They rotate reviews by service type. On the deep cleaning page, they show reviews about deep cleaning. On the move-out cleaning page, they show move-out reviews. This contextual matching makes the review feel directly relevant to what the visitor is considering.
They include a link to the full Google listing. After showing their best reviews on-site, they link to Google for visitors who want to read more. This builds confidence: “We’re not cherry-picking. Here’s every review, including the rare critical ones.”
The 1,000-review problem
Here’s the most frustrating pattern we found. Some cleaning companies in our dataset have accumulated over 1,000 Google reviews. They’ve earned a level of social proof that most competitors spend years trying to reach. Their ratings are outstanding — 4.7, 4.8, 4.9 stars.
And their websites score below 40.
These companies have massive trust built on Google and zero trust on their own website. A visitor who finds them through a Google Ad and lands directly on the site — skipping the Google listing entirely — sees none of that earned reputation. The disconnect is costly because paid traffic converts based on the website experience, not the Google listing.
We explore this pattern in detail in our analysis of cleaning companies with 1,000+ reviews that still lose clients online. The core insight: reviews without website integration are a wasted asset. You’ve done the hard work. Now display it where it matters.
Three methods to get Google reviews on your site
You don’t need custom code or a developer to display Google reviews on your cleaning website. Here are three approaches, ranked by effort and effectiveness.
Method 1: Manual review selection
The simplest approach. Go to your Google Business Profile, screenshot or copy your best 5-8 reviews, and add them to your website as text testimonials. Include the reviewer’s first name, star rating, and the date.
This method gives you full control over which reviews appear. The downside: you need to update manually as new reviews come in. But even a static set of strong reviews is infinitely better than showing none at all.
Method 2: Review widget embed
Services like Elfsight, Birdeye, and Grade.us offer embeddable widgets that pull reviews from your Google Business Profile and display them automatically on your website. Most offer customizable styling, auto-rotation, and filtering.
The advantage: new reviews appear automatically without manual updates. The cost is typically $5-20/month — a fraction of what the increased conversion rate generates.
Watch the performance impact. Heavy JavaScript widgets can slow your page load, which hurts both user experience and search rankings. Choose a widget that loads asynchronously and doesn’t block your page rendering.
Method 3: Google’s Places API
For companies with developer resources, the Google Places API lets you pull reviews programmatically. This gives complete control over display, styling, and which reviews appear. The downside: it requires technical implementation and API costs can add up with high traffic.

DATASET ->
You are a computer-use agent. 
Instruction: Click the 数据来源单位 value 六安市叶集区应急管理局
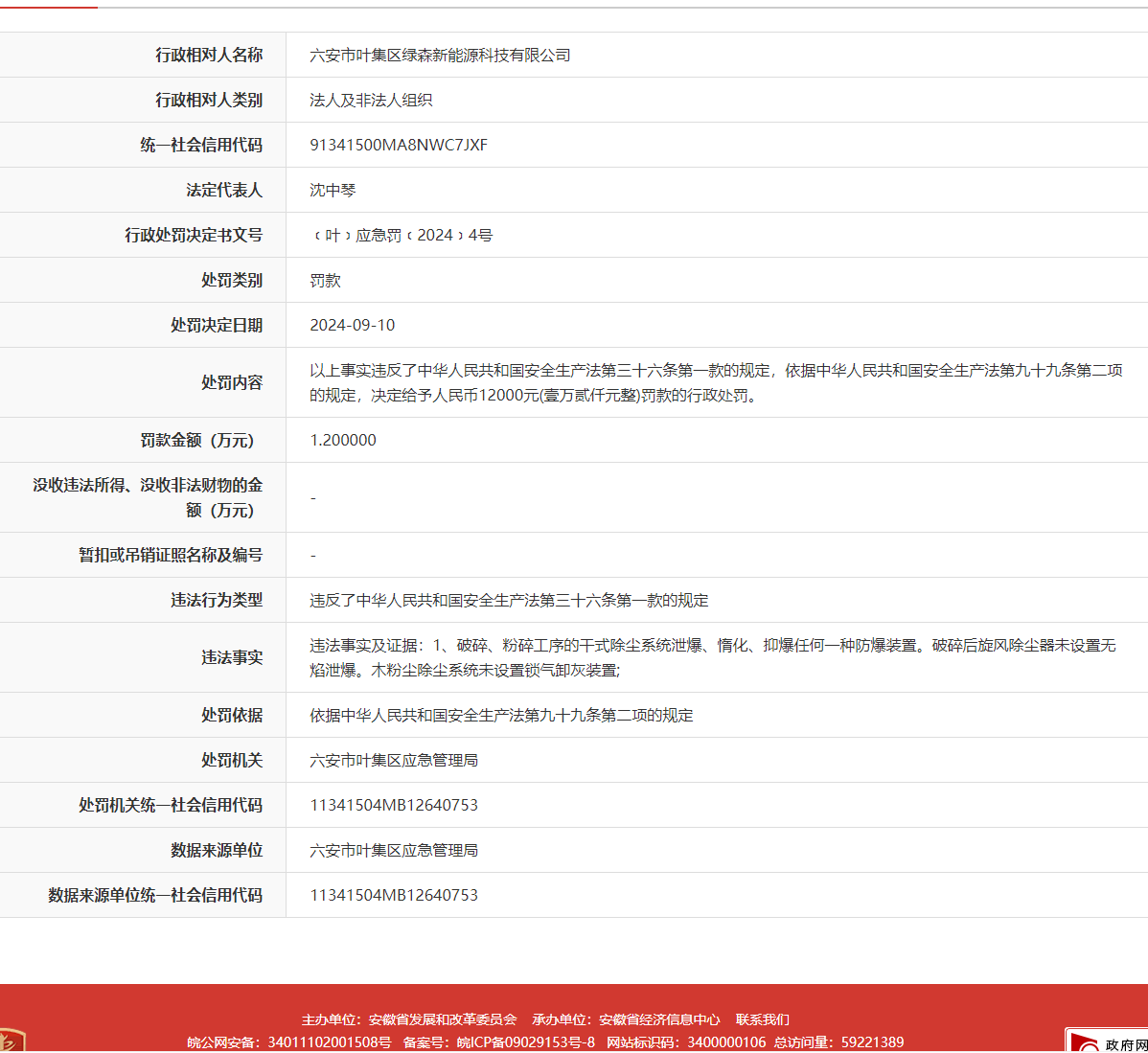click(394, 851)
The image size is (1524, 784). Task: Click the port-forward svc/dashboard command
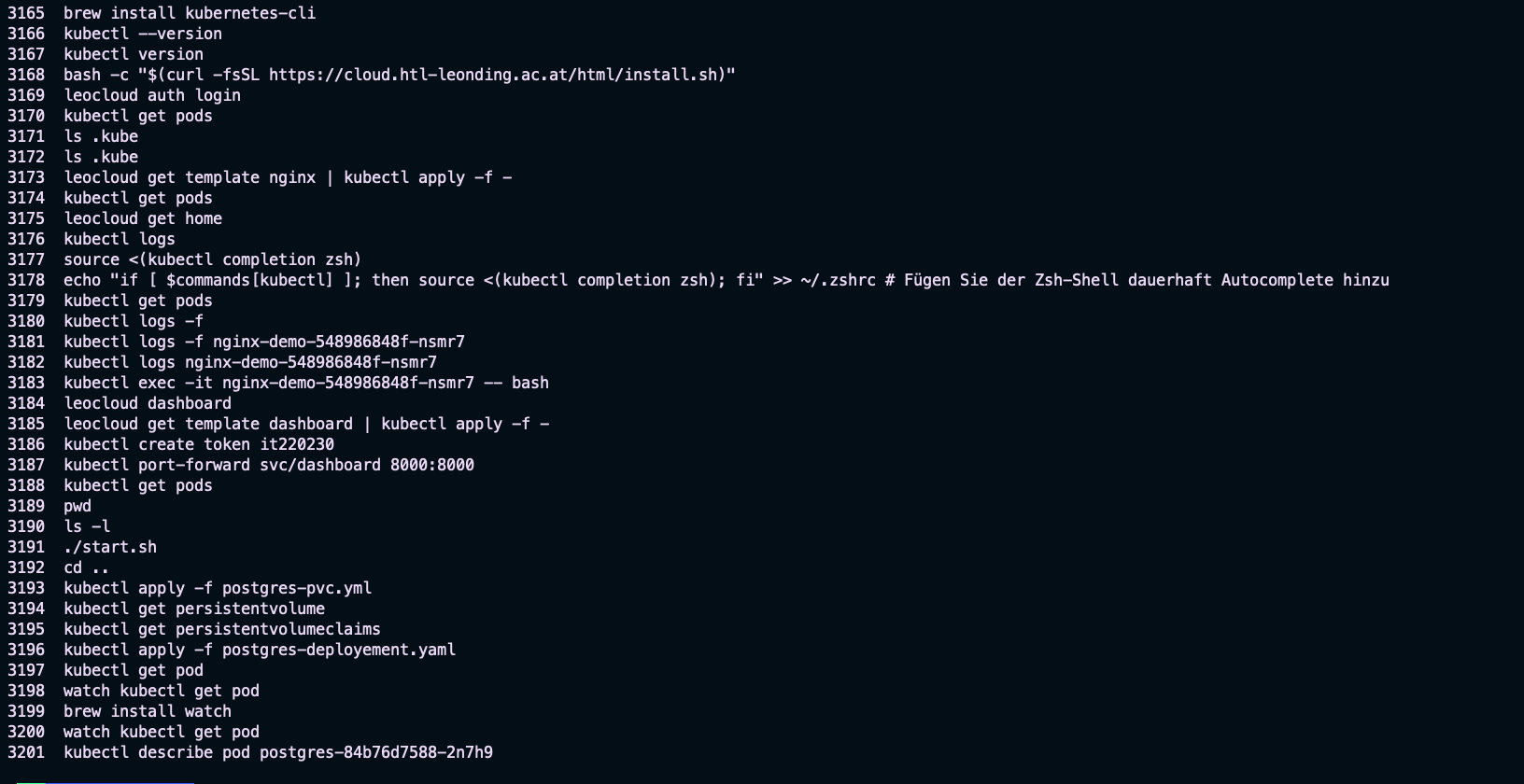pos(268,465)
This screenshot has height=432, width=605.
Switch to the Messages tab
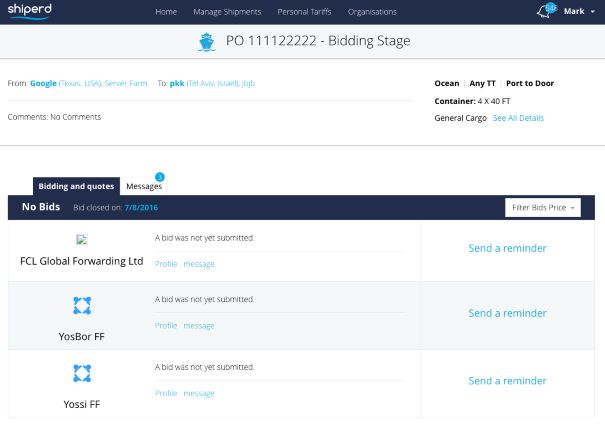click(x=144, y=186)
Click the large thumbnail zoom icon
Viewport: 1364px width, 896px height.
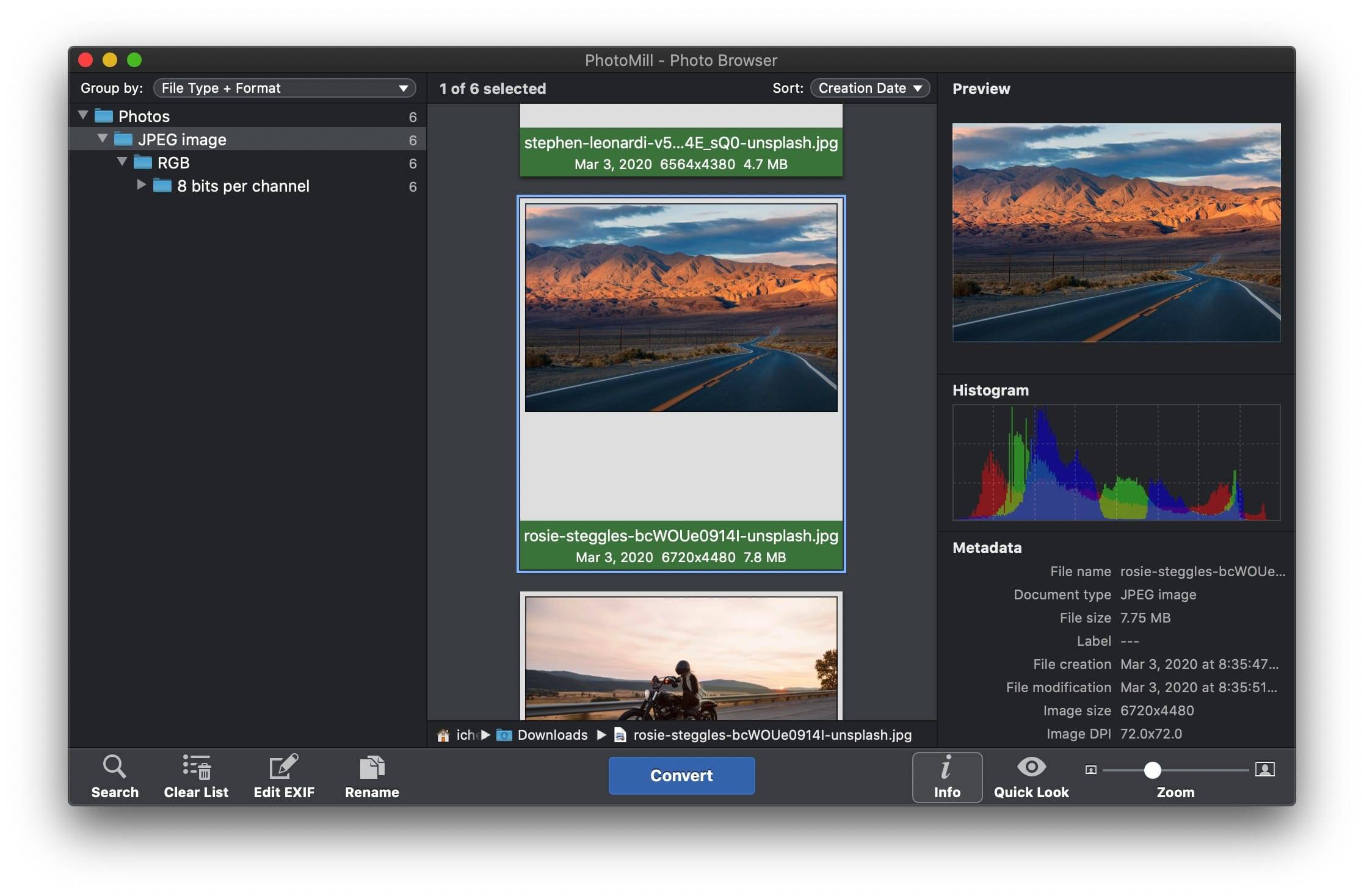coord(1264,769)
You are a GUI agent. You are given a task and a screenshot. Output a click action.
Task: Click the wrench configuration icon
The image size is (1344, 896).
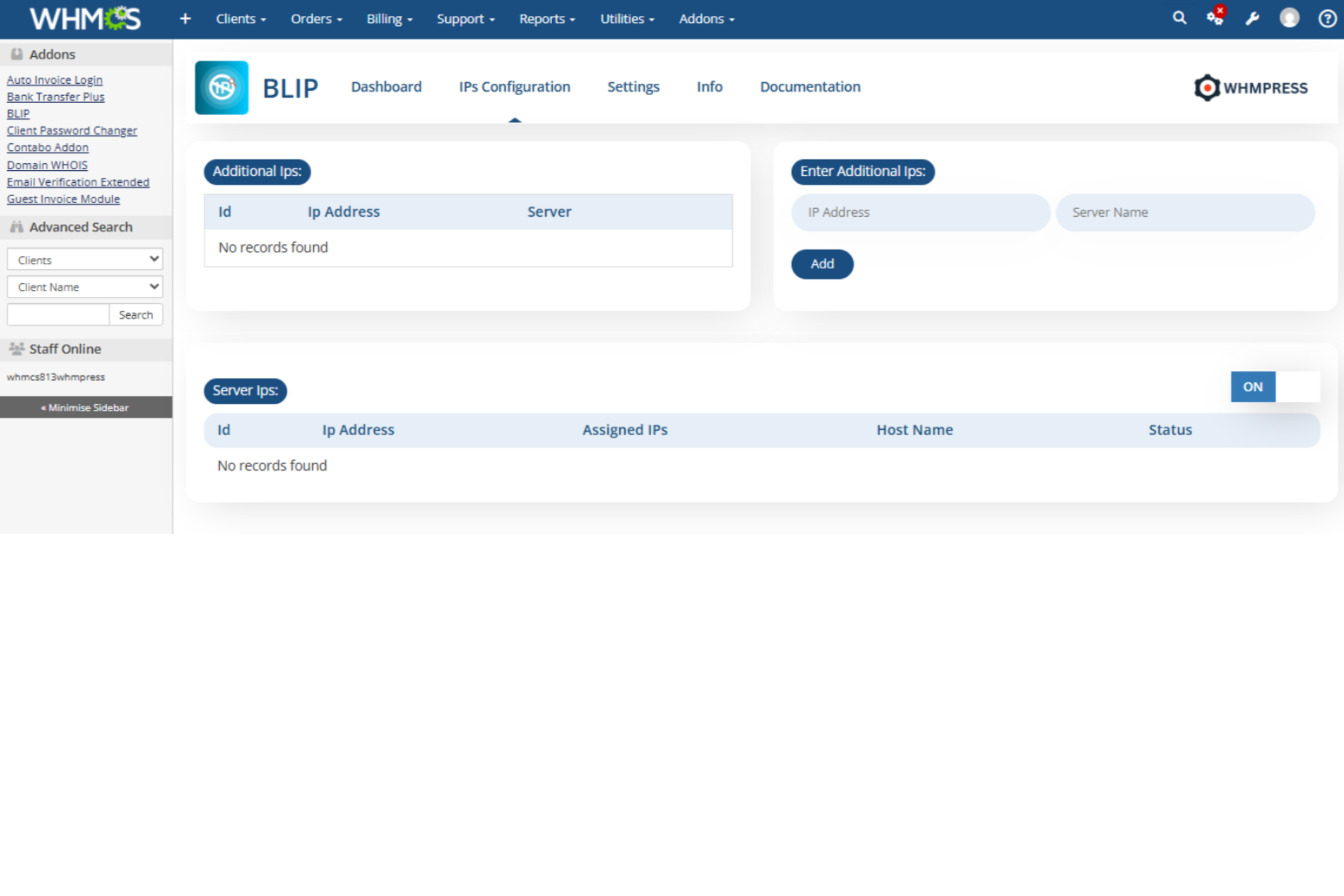(1252, 19)
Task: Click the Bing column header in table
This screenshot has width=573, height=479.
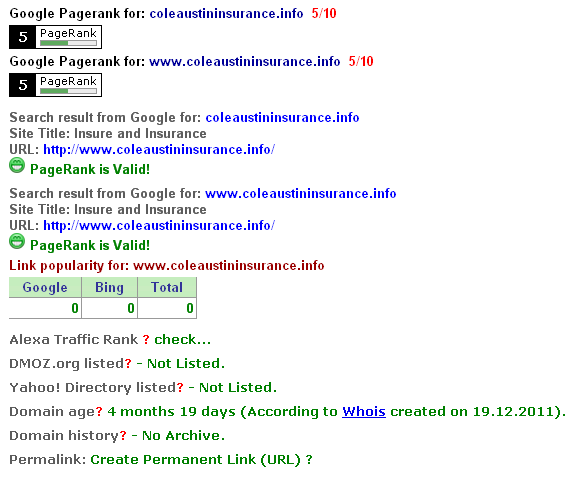Action: (x=109, y=287)
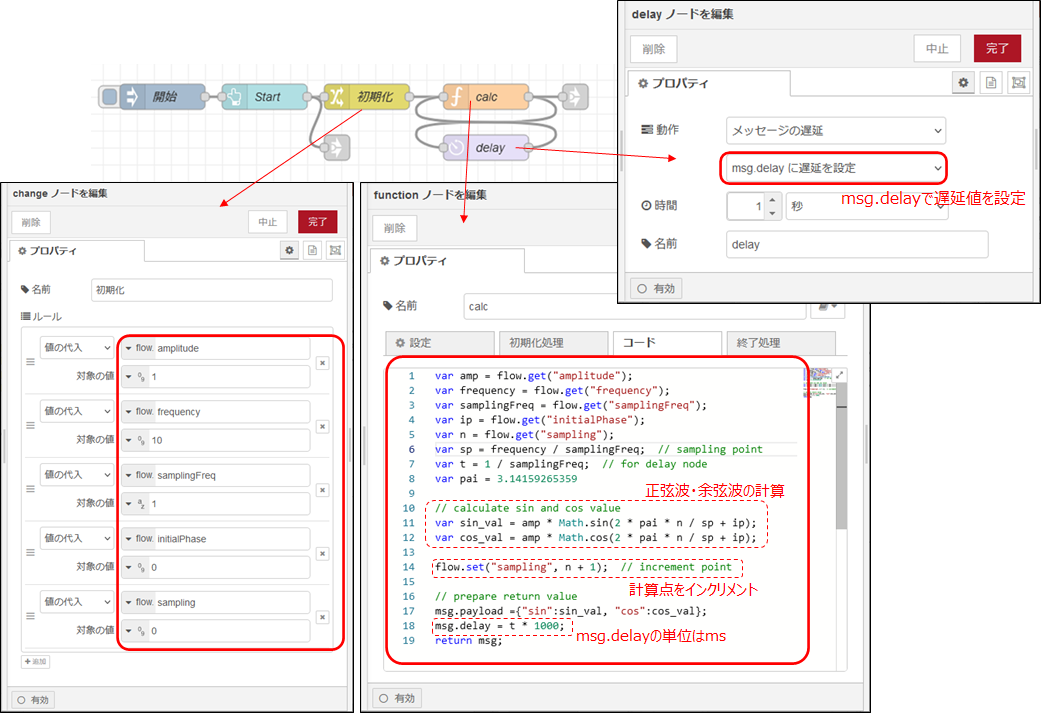Switch to the 初期化処理 tab
1041x713 pixels.
pos(553,343)
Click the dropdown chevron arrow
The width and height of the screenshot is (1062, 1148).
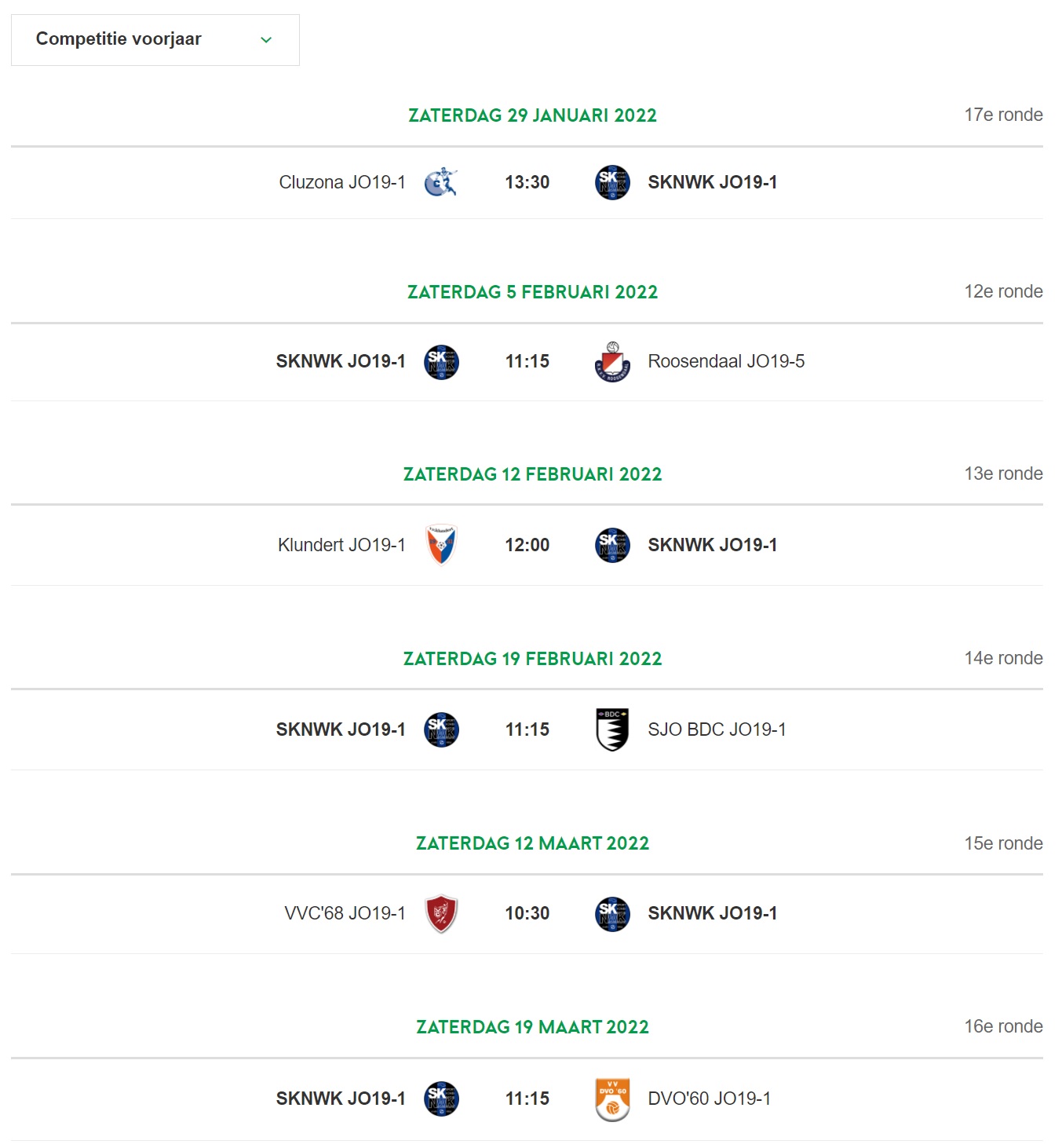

WHAT IS ASKED ->
- A) Copy all the records word for word, leaving out the pictures.
- B) Pick up the article on showing Google reviews on cleaning company websites from its last sentence and keep writing.
The records are unrelated to the article.

RESPONSES ->
- A)
You are a computer-use agent. 
Instruction: Click the 数据来源单位 value 六安市叶集区应急管理局
click(394, 851)
The image size is (1524, 784). Task: Click the port-forward svc/dashboard command
pos(268,465)
This screenshot has height=432, width=605.
Switch to the Messages tab
click(x=144, y=186)
Click the large thumbnail zoom icon
Viewport: 1364px width, 896px height.
coord(1264,769)
You are a GUI agent. You are given a task and a screenshot. Output a click action.
Task: Click the wrench configuration icon
The image size is (1344, 896).
(1252, 19)
Task: Click the Bing column header in table
This screenshot has width=573, height=479.
Action: (x=109, y=287)
Switch to the 初期化処理 tab
1041x713 pixels.
pos(553,343)
Click the dropdown chevron arrow
The width and height of the screenshot is (1062, 1148).

- B)
For most cleaning companies, Method 1 or Method 2 is the right answer. Manual review selection is free and takes 30 minutes. A review widget costs less per month than a single cleaning job and keeps itself updated.
Where reviews should appear on your site
Placement matters as much as presence. A testimonial buried on a “Reviews” page that takes three clicks to find won’t move the needle. Here’s where reviews create the most impact.
Homepage, above the fold. A star rating and review count near your headline tells visitors immediately that other customers trust you. “Rated 4.9 stars — 400+ happy customers” takes one line of text and establishes credibility before they scroll.
Next to your call-to-action. When a visitor is deciding whether to click “Book Now” or “Get a Quote,” a review snippet right beside that button provides the final push. Place your strongest, most specific review next to every booking CTA.
On each service page. A review about deep cleaning on your deep cleaning page. A review about move-out cleaning on that page. A review mentioning Airbnb turnovers on your Airbnb page. Contextual reviews outperform generic testimonials because they address the visitor’s specific need.
In the footer. A persistent review count in the footer (“4.9 stars from 400+ reviews on Google”) appears on every page without cluttering the main content. It’s a subtle, site-wide trust signal.
Reviews reduce the trust deficit that kills conversions
When we audited 837 cleaning websites, the trust failures stacked up. 69% no HTTPS. 67% no guarantee. 46% no bonded/insured mention. 35% no portfolio or gallery. Each missing element makes the visitor more skeptical.
Reviews counterbalance that skepticism because they’re third-party validation. A cleaning company can claim anything on its own website. But when a real customer says “They showed up on time, did an incredible job, and the price was exactly what they quoted” — that carries weight no marketing copy can match.
The strongest review strategy combines multiple trust signals. Reviews plus a guarantee plus credentials plus real photos create a trust stack that’s difficult for competitors to match. Sites in our audit that feature all four trust elements consistently score above 55, well above the 38 average.
Common mistakes when displaying reviews
Not every review display helps. Some implementations hurt more than they help.
Showing only perfect 5-star reviews. Customers are skeptical of perfection. A mix of 5-star and 4-star reviews is more believable than a wall of flawless praise. Include reviews that mention minor issues the company resolved — those demonstrate accountability.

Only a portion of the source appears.